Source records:
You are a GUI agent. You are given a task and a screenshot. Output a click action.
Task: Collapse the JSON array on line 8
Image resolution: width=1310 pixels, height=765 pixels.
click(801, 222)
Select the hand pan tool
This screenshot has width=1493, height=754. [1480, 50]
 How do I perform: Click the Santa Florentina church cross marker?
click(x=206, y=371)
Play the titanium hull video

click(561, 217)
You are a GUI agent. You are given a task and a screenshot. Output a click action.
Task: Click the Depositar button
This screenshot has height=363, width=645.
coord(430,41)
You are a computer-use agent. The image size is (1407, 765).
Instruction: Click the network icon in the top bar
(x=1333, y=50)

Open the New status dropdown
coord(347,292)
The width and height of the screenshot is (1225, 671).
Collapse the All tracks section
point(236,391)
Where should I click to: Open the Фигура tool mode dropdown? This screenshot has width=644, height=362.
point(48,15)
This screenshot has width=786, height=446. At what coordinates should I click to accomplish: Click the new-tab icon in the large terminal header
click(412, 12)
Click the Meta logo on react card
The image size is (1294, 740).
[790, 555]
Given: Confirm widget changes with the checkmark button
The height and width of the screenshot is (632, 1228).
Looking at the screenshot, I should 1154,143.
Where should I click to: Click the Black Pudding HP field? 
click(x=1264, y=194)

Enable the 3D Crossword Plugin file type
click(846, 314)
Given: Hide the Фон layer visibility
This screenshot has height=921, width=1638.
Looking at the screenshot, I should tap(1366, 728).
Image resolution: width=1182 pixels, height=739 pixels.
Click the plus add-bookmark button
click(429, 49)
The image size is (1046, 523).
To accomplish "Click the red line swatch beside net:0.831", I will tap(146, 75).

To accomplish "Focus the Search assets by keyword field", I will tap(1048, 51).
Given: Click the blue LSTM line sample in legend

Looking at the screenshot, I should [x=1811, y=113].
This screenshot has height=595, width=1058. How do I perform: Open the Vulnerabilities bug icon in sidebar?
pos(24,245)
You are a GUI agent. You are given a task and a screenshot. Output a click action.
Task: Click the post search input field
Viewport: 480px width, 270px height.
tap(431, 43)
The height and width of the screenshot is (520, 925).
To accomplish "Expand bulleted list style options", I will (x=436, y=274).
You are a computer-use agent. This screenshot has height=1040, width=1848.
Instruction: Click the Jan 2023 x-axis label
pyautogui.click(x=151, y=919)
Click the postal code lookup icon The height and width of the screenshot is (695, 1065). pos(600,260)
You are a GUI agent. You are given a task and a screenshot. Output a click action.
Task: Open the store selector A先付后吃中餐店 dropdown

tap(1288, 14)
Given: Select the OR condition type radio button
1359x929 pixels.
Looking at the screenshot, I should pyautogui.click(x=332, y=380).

- Prompt -
Copy out the lines of the data where the word "will" can be found.

- Task result -
To accomplish "Click the red line swatch beside net:0.831", I will tap(146, 75).
To accomplish "Focus the Search assets by keyword field", I will tap(1048, 51).
To accomplish "Expand bulleted list style options", I will (x=436, y=274).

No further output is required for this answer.